§ SELECTED TEXT
I’m in my 70s and stopped pushing my kids to visit a couple of years ago—and now they barely do, and that’s led to some really hard realizations about me, them, and our relationship

A woman in her 70s who's stopped pushing her kids to visit.

I stopped asking my kids to come see me two years ago because I noticed that I was the one initiating everything. Every visit, every call that went longer than ten minutes, every plan that actually came together. And one day I decided to stop, partly because it felt undignified to keep reaching toward people who weren’t reaching back, and partly—though I didn’t fully admit this at the time—because I didn’t want to find out what would happen if I stopped. I found out anyway. The visits didn’t stop completely. They just became what they apparently always were when I wasn’t engineering them into existence.

That’s been the hardest thing to sit with. Not the quiet—I’ve made a kind of peace with the quiet. It’s what the quiet revealed. About them, about me, about what I actually built over forty years of raising them and loving them and being, I thought, close to them. The realizations came slowly, the way hard things usually do. I’m still in the middle of some of them.

I told myself it was for them—it was also for me

A woman in her 70s who's stopped pushing her kids to visit.
A woman in her 70s who’s stopped pushing her kids to visit. (credit: Shutterstock)

The story I told myself was generous. I was releasing them from obligation. I was letting them live their lives without a mother hovering at the edges waiting to be included. I’d read enough about adult children and aging parents to know that pressure produces resentment, and I didn’t want that. I wanted them to come because they wanted to, not because they felt they had to. That was the version I gave myself, and it was real—I did believe it.

What I’ve had to acknowledge, sitting with it longer, is that there was another layer underneath the generous one. I stopped asking because asking had started to feel like exposure. Every invitation extended and not returned, every plan that fell through, every visit that got shorter each time—each one was information I was receiving about how central I was to their lives, and the information was uncomfortable. Stopping the asking meant stopping the data collection. I could tell myself they’d come if they could, that they were just busy, that the relationship was fine, and the distance was circumstantial. As long as I wasn’t asking, I didn’t have to know. The stopping was about dignity. It was also about self-protection. Both of those things were true at the same time, and it took me a while to admit the second one.

I gave them a lot and didn’t give them me

This is the realization that sits heaviest. I was a present parent—there for everything, attentive, reliable in all the ways that mattered practically. I showed up. I remembered things. I made the occasions feel like occasions. What I’m less sure about, looking back, is how much of myself I actually gave them access to. Not the mother version, not the capable, organized version, but the interior version—what I actually thought about things, what I was afraid of, what I wanted for my own life separate from theirs.

§ PROVIDED INFORMATION
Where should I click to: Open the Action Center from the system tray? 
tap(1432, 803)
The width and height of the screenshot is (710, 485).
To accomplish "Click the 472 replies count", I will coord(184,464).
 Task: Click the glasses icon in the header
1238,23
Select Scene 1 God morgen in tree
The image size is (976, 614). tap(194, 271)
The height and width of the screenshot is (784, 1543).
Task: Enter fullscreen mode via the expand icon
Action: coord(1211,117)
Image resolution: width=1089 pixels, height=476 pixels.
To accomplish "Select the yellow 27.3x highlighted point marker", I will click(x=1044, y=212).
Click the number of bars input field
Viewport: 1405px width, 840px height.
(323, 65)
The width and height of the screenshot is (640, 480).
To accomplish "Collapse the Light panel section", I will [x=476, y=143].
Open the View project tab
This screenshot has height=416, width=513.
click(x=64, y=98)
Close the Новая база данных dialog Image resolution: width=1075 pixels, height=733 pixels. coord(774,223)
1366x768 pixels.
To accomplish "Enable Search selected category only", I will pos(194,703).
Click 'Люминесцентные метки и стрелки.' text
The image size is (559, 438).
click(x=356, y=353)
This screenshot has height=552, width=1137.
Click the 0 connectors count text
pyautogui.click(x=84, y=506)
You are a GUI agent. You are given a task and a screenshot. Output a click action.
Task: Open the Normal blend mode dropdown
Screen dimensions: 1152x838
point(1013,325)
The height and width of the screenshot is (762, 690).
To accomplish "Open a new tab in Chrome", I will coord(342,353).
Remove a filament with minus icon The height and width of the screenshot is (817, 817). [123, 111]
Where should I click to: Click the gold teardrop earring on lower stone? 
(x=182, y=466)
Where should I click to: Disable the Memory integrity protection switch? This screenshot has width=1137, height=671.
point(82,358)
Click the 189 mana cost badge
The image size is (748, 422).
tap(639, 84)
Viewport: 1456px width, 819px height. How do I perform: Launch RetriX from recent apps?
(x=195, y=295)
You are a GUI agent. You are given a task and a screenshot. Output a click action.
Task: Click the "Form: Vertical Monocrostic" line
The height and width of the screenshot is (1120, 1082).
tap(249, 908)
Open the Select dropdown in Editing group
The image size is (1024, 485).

§ EXERCISE
Answer these questions using the essay on no longer pushing adult children to visit.
1. How long ago did the writer stop asking the kids to come visit?
2. Over how many years of raising and loving them does the writer say the relationship was built?
3. Besides dignity, what else does the writer say the stopping was about?

§ TASK RESULT
1. Two years ago.
2. Forty years.
3. Self-protection.